1-Elevation > (17:48)
2-Greeting To Saud (Brother McCoy Tyner) > (4:03)
3-Ora-Se-Rere > (5:29)
4-The Gathering > (13:39)
5-Spiritual Blessing > (5:32)



Jazz-Definição

   Para começar esse blog sobre Jazz nada melhor que tentar definí-lo. Pois é, esse é o problema, muita gente diz que é impossível definir o que é o Jazz. E realmente não é nada fácil... mas aqui vai a minha tentativa:
   O gênero musical hoje conhecido como Jazz teve várias "faces" durante sua história (talvez por isso seja tão difícil definí-lo). O Jazz surgiu a partir da mistura do Folk Estadunidense (tocado/cantado em geral por brancos), das WorkSongs (músicas cantadas por escravos e trabalhadores livres, na maioria negros, estadunidenses na lavoura), da Música Clássica Europeia e das tradições africanas.

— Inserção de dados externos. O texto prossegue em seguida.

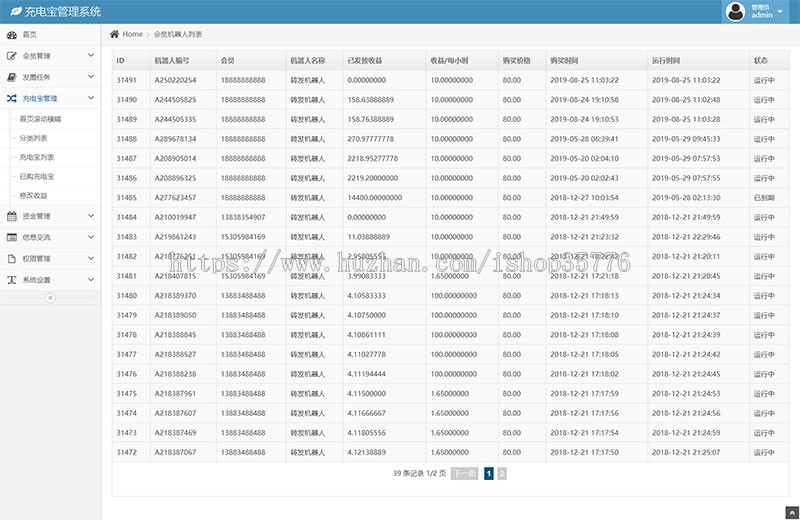
Task: Click the 发圈任务 book icon
Action: 11,77
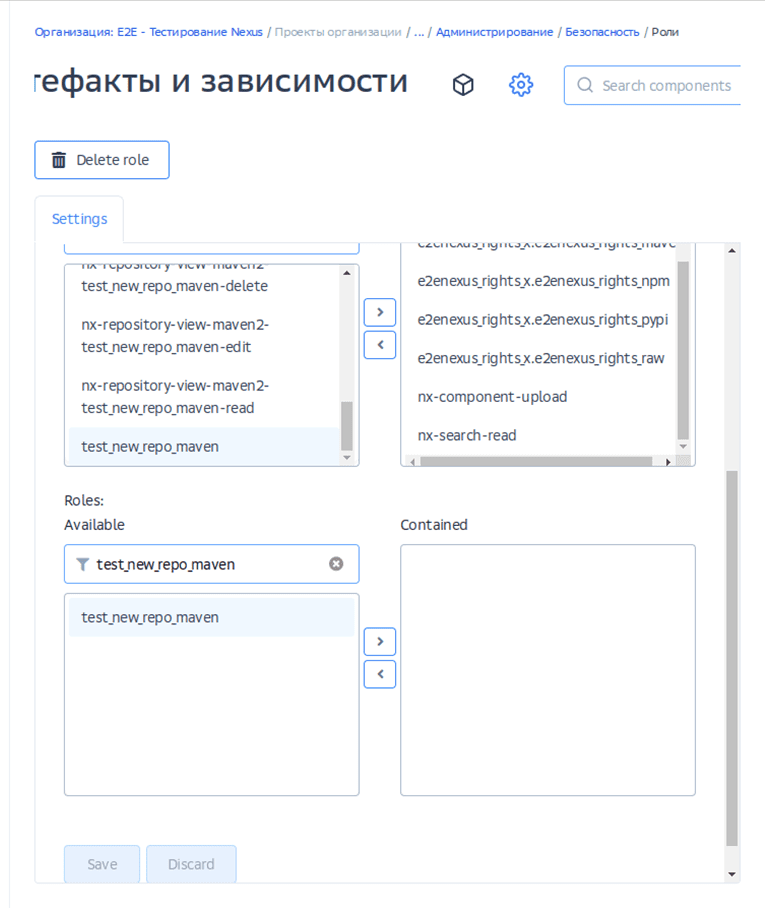Add selected role to the Contained roles
Screen dimensions: 765x908
pyautogui.click(x=380, y=641)
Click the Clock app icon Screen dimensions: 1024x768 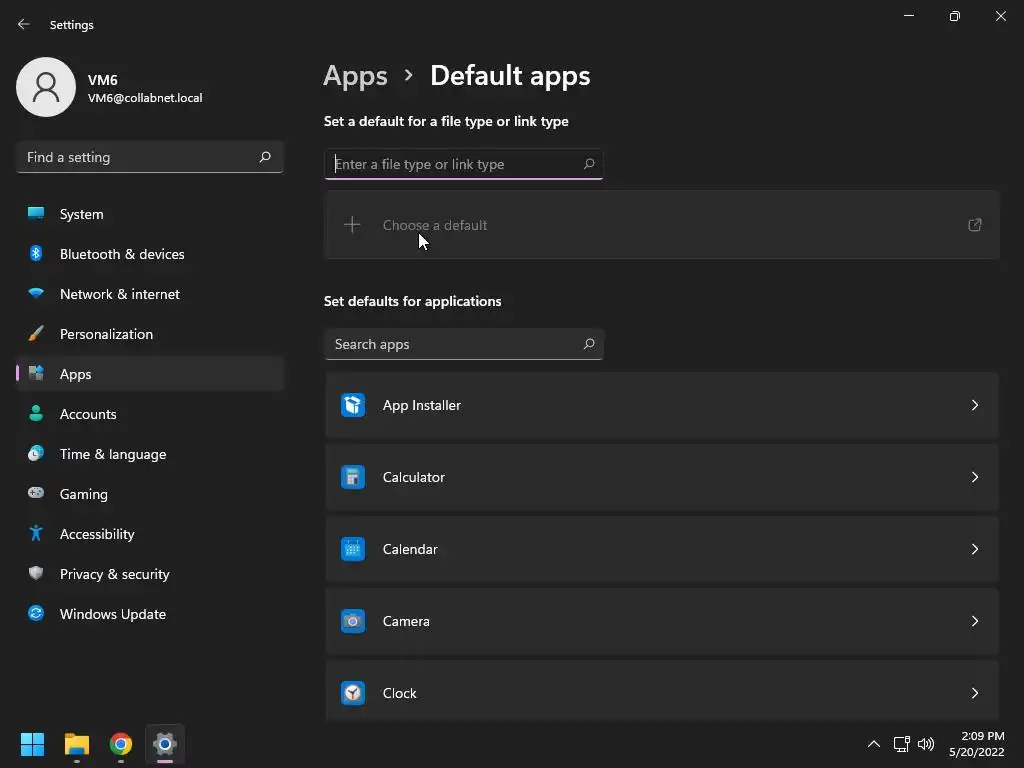[x=353, y=693]
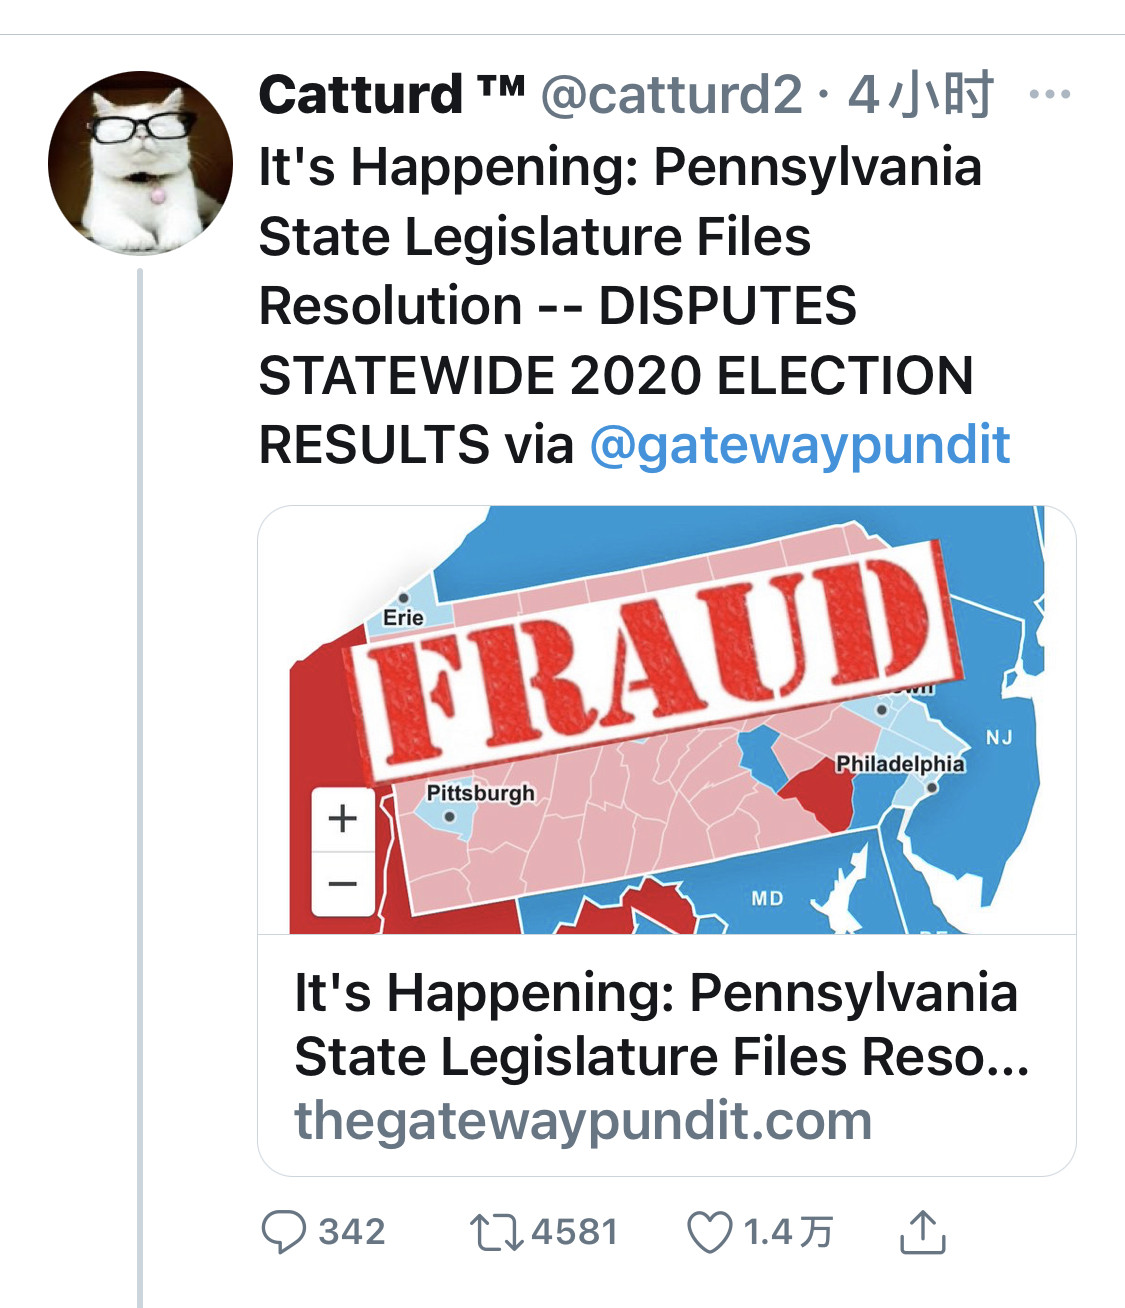Viewport: 1125px width, 1308px height.
Task: Tap the share upload icon
Action: pos(922,1232)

   Essa fusão aconteceu no final do séc. XIX no sul dos Estados Unidos, em uma época de franca ascendência estadunidense mas em uma área coadjuvante no cenário econômico de seu país.

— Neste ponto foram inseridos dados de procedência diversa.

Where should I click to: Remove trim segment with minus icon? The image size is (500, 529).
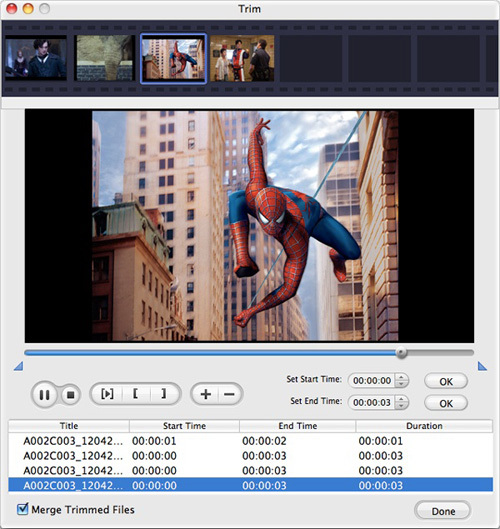(229, 394)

   Musicalmente, o que define o Jazz é:
- Seu ritmo quaternário muitas vezes sincopado (o "swingue" para os músicos de Jazz);
- As harmonias características do Blues, utilisando as chamadas blue notes, a quinta diminuta e as terceira e sétima bemois;
- Seu arranjo flexível, que permite os mais variados tipos de inprovisações.
   Historicamente, como já comentado, o Jazz teve diferentes formas e finalidades. No início, era apenas uma música  alegre, lembrando temas circences. Mais tarde passou a ser visto como um gênero dançante, muito presente em festas. A partir dos anos 40 o Jazz começou a entrar em um ambiente mais cool em uma de suas vertentes, tornando-se uma música mais tranquila e reflexiva. Na outra vertente, o Jazz tornou-se agressivo, caótico. Com o estabelecimento do Free Jazz o gênero ganhou tal liberdade que passou a ser visto como dançante, sereno, elétrico, psicodélico ou erudito.
   O Jazz é adimirado por sua vitalidade e espontaneidade de seus músicos , seu swingue e pela individualidade de cada artista. O Jazz é além de tudo uma forma de fazer Arte "com 'A' maiúsculo".
                                                                                                               Por F.Rönnow.